Consideración 3: Espacio para la densidad de potencia
Aunque el factor de forma VPX es fijo, la potencia que una tarjeta puede entregar en ese sobre no tiene por qué serlo.
Hoy en día, los programas suelen especificar tarjetas de entrada de 28 V que entregan alrededor de 800 W en una sola ranura de 3U.
Sin embargo, las cargas útiles de guerra electrónica de nueva generación, energía dirigida y IA en la vanguardia ya están impulsando los requisitos hacia 1 kW o más dentro del mismo factor de forma.
Un proveedor cuya tarjeta ya está en el techo de su topología interna no tiene camino de actualización dentro de la ranura, y cumplir con el mayor requisito de potencia supondría un nuevo diseño de placa, una nueva campaña de cualificación y un nuevo esfuerzo de integración del chasis.
Esos costes se multiplican rápidamente cuando se aplican a toda una familia de programas.
En cambio, los diseñadores deberían trabajar con proveedores cuyos módulos internos siguen mejorando en densidad de potencia.
Por ejemplo, un proveedor que utiliza tecnología modular y evolutiva de convertidor DC-DC puede aumentar la salida de la tarjeta a medida que avanzan los módulos, sin cambiar la huella de la placa ni activar una nueva cualificación del chasis.
El margen de densidad de potencia también libera ranuras adyacentes. Una tarjeta de alimentación 3U que ofrece más salida por ranura deja espacio para tarjetas de carga adicionales, ampliando las capacidades del sistema sin requerir un chasis más grande.
Por esas razones, los ingenieros que evalúan proveedores de tarjetas de energía deberían preguntar sobre la hoja de ruta interna del módulo del proveedor.
Consideración 4: Profundidad de proveedores e integración vertical
El ecosistema competitivo de SOSA solo aporta valor si sus proveedores pueden cumplir con los volúmenes de programas incluso mientras crecen.
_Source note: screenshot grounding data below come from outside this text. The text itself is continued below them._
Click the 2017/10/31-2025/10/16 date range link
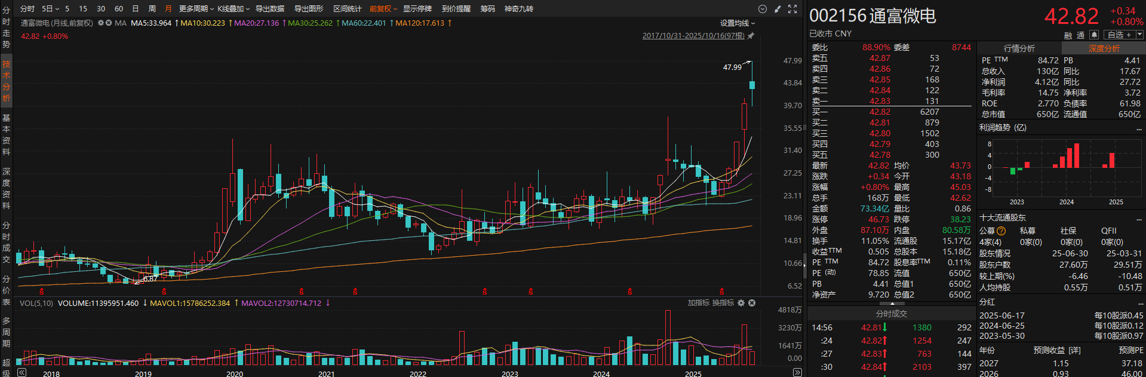The height and width of the screenshot is (377, 1146). 693,36
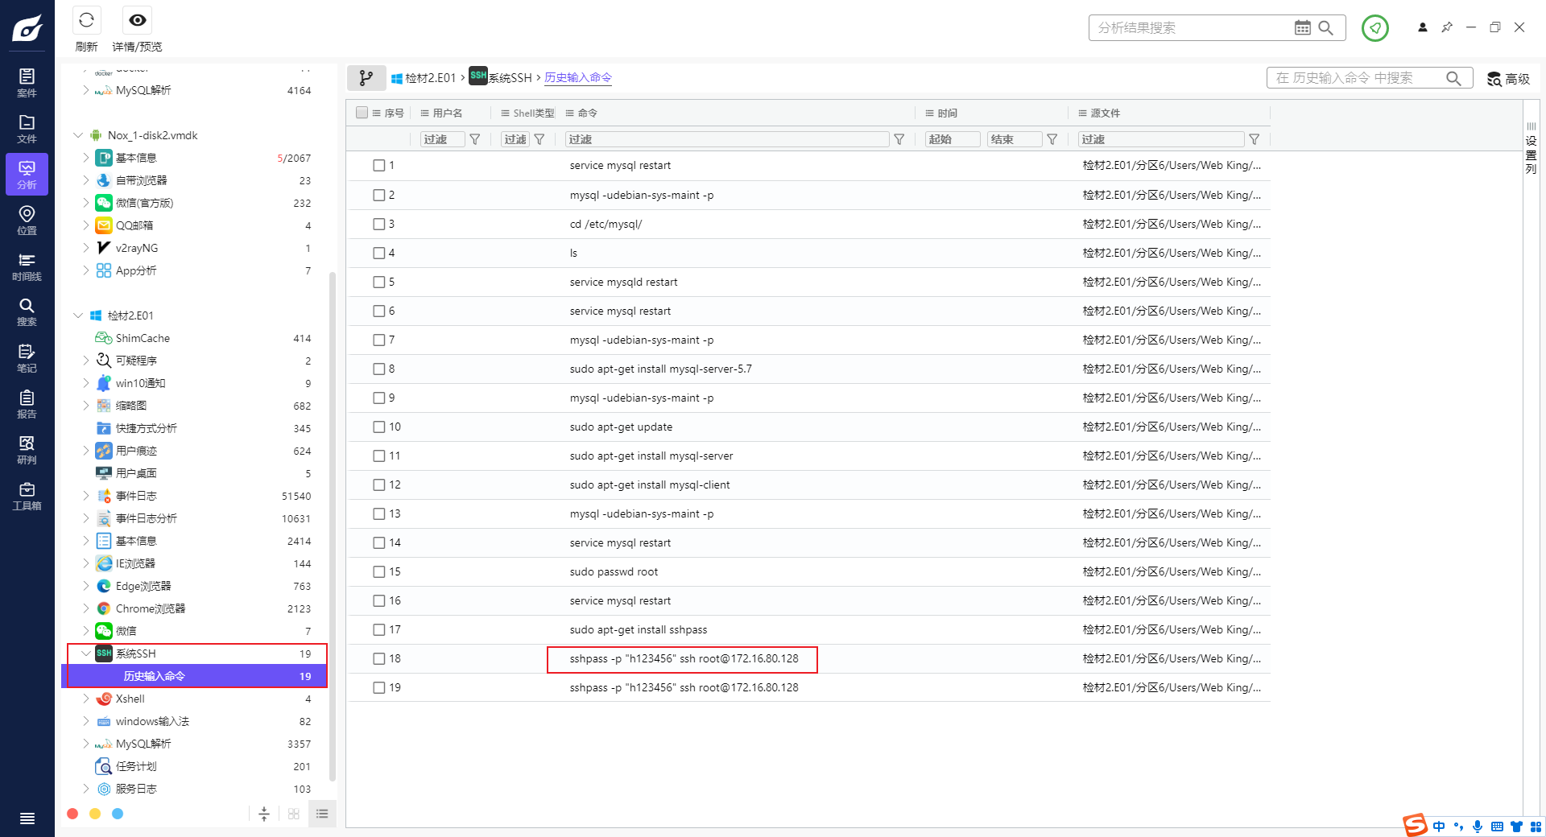Open the Toolbox in left sidebar
Screen dimensions: 1546x837
point(27,496)
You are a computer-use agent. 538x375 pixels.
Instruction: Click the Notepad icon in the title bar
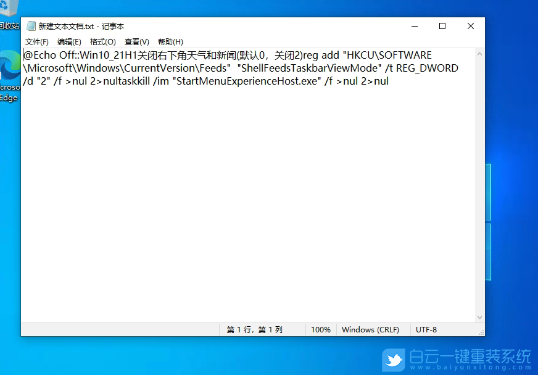[x=31, y=26]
Consideremos que un contrato de producción de una sola plataforma puede requerir decenas de miles de unidades al año, y que una concesión multiplataforma podría extender eso a través de múltiples líneas de producción durante décadas.
Mantener el programa funcionando durante tanto tiempo y a esa escala requiere un proveedor que pueda demostrar genuinamente una cadena de suministro estable, capacidad de fabricación y continuidad financiera.
Los proveedores verticalmente integrados están significativamente mejor preparados para satisfacer estas demandas, como se muestra en la Figura 3. Por ejemplo, un proveedor que fabrica sus módulos convertidores DC-DC en sus propias instalaciones controla los elementos más importantes de su lista de materiales sin depender de proveedores externos.
Dicho proveedor puede planificar su propia producción directamente, sin un nivel intermedio que absorba o amplifique las interrupciones en la cadena de suministro.
Ventajas y beneficios
Un proveedor que vende esos módulos a otros desarrolladores de tarjetas VPX también tiene visibilidad en tiempo real sobre la cadena de suministro.

Si la presión de asignación aumenta en toda la cadena de suministro de electrónica de defensa, un fabricante que ocupa la cima de su propia cadena de suministro puede priorizar sus propios programas de tarjetas y responder a las interrupciones más rápido que un proveedor que obtiene componentes externamente.
Para los compradores europeos que evalúan por primera vez a un proveedor con sede en EE. UU., la estabilidad financiera y la profundidad de fabricación deberían tener tanto peso como la especificación técnica. Una tarjeta de poder que rinde bien en la cualificación pero que proviene de un proveedor que no puede escalar con el programa no es una solución a largo plazo.